Question

The distribution of average wait times in drive-through restaurant lines in one town was approximately normal with mean μ=242 seconds and standard deviation σ=13 seconds.
Amelia only likes to use the drive-through for restaurants where the average wait time is in the bottom 15% for that town.
What is the maximum average wait time for restaurants where Amelia likes to use the drive-through?
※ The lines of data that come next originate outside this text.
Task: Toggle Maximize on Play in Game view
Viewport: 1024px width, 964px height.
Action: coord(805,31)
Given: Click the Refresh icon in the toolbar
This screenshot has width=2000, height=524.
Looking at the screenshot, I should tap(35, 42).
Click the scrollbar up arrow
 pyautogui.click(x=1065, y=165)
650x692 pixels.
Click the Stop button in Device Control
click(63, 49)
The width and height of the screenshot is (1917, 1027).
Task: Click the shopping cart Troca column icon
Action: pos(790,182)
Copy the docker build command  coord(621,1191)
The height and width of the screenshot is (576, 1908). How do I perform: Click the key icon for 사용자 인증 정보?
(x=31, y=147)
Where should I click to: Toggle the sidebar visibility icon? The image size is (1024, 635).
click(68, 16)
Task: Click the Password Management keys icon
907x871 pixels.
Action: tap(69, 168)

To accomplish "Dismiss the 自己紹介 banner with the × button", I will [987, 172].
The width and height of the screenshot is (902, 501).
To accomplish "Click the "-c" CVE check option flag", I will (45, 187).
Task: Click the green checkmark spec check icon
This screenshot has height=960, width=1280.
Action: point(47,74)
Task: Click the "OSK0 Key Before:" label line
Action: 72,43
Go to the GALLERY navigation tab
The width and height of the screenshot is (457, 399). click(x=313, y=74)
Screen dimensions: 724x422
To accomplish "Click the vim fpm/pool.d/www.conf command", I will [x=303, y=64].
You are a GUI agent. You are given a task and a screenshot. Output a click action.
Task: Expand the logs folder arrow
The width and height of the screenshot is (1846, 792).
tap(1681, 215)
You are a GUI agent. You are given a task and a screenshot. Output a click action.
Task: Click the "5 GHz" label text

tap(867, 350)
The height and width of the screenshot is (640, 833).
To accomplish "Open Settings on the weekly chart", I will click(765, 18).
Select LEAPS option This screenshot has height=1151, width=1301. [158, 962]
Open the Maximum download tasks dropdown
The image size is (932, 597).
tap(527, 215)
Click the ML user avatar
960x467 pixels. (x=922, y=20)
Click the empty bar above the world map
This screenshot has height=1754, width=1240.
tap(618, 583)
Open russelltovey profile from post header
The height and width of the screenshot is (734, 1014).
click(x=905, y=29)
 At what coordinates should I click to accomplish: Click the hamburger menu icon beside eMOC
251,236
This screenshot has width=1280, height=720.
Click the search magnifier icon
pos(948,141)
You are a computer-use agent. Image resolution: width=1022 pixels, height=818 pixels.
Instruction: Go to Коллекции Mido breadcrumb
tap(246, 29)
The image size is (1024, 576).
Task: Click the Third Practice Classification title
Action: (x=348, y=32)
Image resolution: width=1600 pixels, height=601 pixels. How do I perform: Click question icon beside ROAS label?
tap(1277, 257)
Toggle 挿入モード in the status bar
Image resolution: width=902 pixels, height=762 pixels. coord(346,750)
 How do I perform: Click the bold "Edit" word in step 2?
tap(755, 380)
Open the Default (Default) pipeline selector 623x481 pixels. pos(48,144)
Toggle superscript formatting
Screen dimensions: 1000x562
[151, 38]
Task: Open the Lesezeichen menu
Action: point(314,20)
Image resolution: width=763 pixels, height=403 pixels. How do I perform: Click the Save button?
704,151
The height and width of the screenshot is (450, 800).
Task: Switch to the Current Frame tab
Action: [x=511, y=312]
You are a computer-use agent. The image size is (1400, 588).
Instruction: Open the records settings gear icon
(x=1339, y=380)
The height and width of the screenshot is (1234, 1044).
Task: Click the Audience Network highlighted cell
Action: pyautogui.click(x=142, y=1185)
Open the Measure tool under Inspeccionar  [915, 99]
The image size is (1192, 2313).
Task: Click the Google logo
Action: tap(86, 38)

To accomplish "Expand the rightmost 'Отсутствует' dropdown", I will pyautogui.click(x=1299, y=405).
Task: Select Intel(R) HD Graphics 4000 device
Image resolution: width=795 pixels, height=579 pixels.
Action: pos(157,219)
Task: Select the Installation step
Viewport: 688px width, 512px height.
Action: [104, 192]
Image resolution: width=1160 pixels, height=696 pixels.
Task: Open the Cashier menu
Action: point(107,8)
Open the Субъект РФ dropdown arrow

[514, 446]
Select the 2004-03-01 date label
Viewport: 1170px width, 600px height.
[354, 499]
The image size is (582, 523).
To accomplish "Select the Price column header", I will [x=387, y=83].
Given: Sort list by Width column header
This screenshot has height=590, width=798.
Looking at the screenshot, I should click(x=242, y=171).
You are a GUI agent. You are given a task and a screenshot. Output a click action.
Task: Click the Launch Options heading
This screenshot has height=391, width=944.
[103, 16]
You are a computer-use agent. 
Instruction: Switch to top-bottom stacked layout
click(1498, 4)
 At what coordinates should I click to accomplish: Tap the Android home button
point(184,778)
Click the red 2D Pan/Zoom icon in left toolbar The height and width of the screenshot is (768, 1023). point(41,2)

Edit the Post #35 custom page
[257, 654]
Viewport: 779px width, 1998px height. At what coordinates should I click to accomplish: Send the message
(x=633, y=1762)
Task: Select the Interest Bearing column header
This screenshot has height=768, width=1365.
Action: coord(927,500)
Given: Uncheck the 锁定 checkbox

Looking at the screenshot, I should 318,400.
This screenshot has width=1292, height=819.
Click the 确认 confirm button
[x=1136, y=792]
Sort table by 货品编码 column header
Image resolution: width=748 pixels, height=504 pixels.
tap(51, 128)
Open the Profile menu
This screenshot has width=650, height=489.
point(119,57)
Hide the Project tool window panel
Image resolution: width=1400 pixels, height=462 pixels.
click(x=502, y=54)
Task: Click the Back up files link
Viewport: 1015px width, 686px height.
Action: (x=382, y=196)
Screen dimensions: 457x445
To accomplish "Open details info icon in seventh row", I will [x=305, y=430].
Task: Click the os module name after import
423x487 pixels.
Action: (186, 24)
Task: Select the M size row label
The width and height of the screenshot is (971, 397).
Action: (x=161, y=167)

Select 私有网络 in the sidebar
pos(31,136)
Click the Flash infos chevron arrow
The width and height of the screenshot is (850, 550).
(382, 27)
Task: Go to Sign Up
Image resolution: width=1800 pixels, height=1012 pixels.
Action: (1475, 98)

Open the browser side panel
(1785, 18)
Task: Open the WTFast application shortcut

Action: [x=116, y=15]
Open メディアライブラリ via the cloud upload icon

Round to the nearest whole second.

Answer 1

You're looking for the 15th percentile of a normal distribution with µ = 242 and σ = 13, which is to say you want to find x * such that

P(X ≤ x *) = 0.15

Transform the wait-time random variable X to Z, which follows the standard normal distribution with mean 0 and s.d. 1 :

Z = (X - µ) / σ   →   X = µ + σ Z = 242 + 13 Z

Now,

P(X ≤ x *) = P(242 + 13 Z ≤ x *) = P(Z ≤ (x * - 242)/13) = 0.15

Use a calculator (something with an inverse CDF function) or Z-table to look up the z-score, z = (x * - 242)/13, associated with a probability of 0.15. You would find that

z = (x * - 242)/13 ≈ -1.03643

Solve for x * :

x * ≈ 242 + 13 (-1.03643) ≈ 228.526 ≈ 229